If yall don't mind me asking. How do you put them up for a year and keep them fresh tasting? I tried freezing some a couple years ago but it didn't work out so well for me.


----------



## GLS (Jun 1, 2017)

After thoroughly cleaning them under running water with a soft bristled brush, pat dry.  Your thumb can clean the tops, but the false gills and stems need a brushing.  Otherwise you'll be eating grit.  Cut them up and saute in a pan with either butter or olive oil.  I do about 50/50 butter and olive oil.  Season with salt and pepper while cooking if you prefer.  Freeze in dinner sized portions in vacuum bags.  I usually try to bag and store 1/4 lb. cooked portions.  Reheat either in boiling water inside the bag or once  unfrozen, put in a bowl and microwave briefly.  No freezer burn and since chants come in bunches like zukes, you can pace yourself without having to eat a harvest all at once.   Gil
PS:  Nic, thanks.  Glad to help out anyway I can.


----------



## jeardley (Jun 1, 2017)

Thank you Gil, never thought about cooking them first.

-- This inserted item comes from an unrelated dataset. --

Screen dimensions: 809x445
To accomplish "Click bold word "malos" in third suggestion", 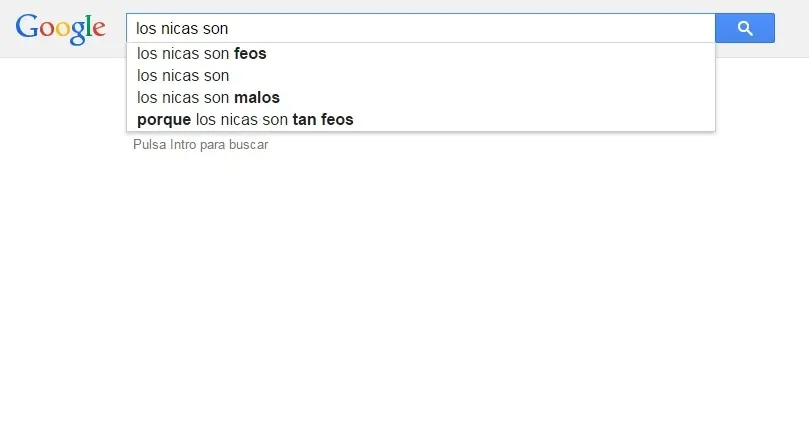I will tap(257, 98).
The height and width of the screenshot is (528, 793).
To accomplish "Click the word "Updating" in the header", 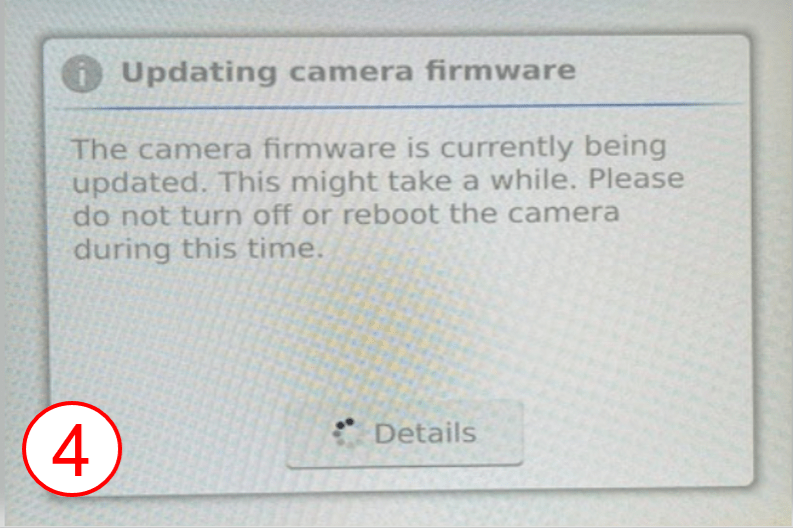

Now I can enjoy them more often instead of gorging myself when they come available.


----------



## GLS (Jun 1, 2017)

Just be sure to freeze them with the olive oil/butter that you used in the pan.


----------



## jeardley (Jun 1, 2017)

Will do, That actually how I cook mine (usually more butter than olive oil - will adjust). Makes it easy. I can cook, dump, seal, freeze, and go find more. Thanks again, I appreciate the new trick.


----------



## drakehunter07 (Jun 3, 2017)

Hello, would like to know some good recipes for the chantelle mushrooms, found a hardwood section that is completly covered, plan on harvesting some. Thanks for some input


----------



## GLS (Jun 4, 2017)

I saute as described above and smother medium rare whole woodcock with the chants, also whole plucked dove or filleted dove medallions.  Sauteed in omelets is mighty fine eating.   The same are great mixed in with pasta.  Last Thanksgiving I made a wild turkey pot pie with them.  Battered and deep fried whole is also a treat.  Hard to beat sauteed, with or without onions.  Gil


----------



## NCHillbilly (Jun 4, 2017)

drakehunter07 said:


> Hello, would like to know some good recipes for the chantelle mushrooms, found a hardwood section that is completly covered, plan on harvesting some. Thanks for some input



Chanterelles are good any way you fix them. They are my favorite mushroom. Just don't eat them raw. I usually just sautee them, but they can be used any way that any other mushroom is used.


----------



## drakehunter07 (Jun 4, 2017)

*Thanks!*

Thanks for all the input on Chants!  The best mushrooms I have ever eaten.  Will harvest more in the morning


----------



## Nicodemus (Jun 4, 2017)

Tonight`s supper. Some chants I gathered out of the Kinchafoonee swamp last fall, and put up per Gil`s instructions. They were near about as good as if I had gathered em this morning.


----------



## GLS (Jun 4, 2017)

Nic, that looks fabulous:
Sauteed chants, dove medallions, garden ‘maters and roasted ‘taters.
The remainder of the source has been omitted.